# Pink Lab?



## noki (Jun 13, 2003)

What the heck is that day-glo pink "Lab"? doing there? What is that pink guy suppossed to be?


----------



## Guest (Jul 31, 2008)

noki said:


> What the heck is that day-glo pink "Lab"? doing there? What is that pink guy suppossed to be?


That image doesn't work.


----------



## westwood8183 (Jun 15, 2003)

Overzealous photoshopper who probably knows nothing about fish I'm guessing.


----------



## noki (Jun 13, 2003)

http://www.hikariusa.com/products/cichlid/

It shows up in the ads here randomly.


----------



## SinisterKisses (Feb 24, 2004)

I've actually see the add up top of this site now and then and thought the exact same thing...


----------



## Guest (Jul 31, 2008)

Are you talking about this fish in the ad?

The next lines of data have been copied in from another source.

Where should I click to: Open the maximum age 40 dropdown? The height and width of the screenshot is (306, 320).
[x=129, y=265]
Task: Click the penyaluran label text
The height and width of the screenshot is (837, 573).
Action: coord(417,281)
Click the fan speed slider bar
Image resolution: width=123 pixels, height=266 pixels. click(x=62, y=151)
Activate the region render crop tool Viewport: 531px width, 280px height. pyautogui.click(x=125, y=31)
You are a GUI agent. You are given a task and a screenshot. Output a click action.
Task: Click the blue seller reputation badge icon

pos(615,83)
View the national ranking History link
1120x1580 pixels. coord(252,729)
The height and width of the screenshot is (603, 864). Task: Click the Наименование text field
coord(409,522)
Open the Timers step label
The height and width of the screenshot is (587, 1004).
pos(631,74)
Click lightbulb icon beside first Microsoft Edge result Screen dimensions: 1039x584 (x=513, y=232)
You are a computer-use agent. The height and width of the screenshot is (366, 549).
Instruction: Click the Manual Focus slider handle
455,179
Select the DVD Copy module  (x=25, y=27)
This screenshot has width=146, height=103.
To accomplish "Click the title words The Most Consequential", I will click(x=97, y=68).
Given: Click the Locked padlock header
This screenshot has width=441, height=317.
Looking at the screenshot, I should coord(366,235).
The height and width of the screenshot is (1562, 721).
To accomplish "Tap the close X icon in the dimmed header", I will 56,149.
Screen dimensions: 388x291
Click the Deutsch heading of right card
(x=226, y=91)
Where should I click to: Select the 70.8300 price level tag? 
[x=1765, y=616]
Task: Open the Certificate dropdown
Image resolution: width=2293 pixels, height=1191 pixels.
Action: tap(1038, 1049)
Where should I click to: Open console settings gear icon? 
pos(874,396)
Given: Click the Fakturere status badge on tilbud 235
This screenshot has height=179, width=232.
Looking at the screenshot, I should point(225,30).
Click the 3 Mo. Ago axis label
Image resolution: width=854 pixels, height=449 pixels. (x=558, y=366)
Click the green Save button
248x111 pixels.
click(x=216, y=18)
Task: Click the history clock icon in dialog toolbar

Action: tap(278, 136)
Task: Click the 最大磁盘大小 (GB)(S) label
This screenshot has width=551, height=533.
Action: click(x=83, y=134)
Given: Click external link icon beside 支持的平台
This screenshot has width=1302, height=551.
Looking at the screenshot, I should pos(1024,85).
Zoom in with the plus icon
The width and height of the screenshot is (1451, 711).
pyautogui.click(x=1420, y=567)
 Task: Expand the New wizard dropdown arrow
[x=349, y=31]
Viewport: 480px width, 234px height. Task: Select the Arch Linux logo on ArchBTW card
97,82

Well whatever it is that's what you could expect from the Chinese fish breeders (at least the cichlid breeders)... They're the ones that come up with all these weird hybrids and abominations...they're also the ones where a good handful of all the hormoned fish in pet shops come from...

~Ed


----------



## noki (Jun 13, 2003)

I thought it was prolly just "photoshopping", but then it's the only one like that. Just seems funny.


----------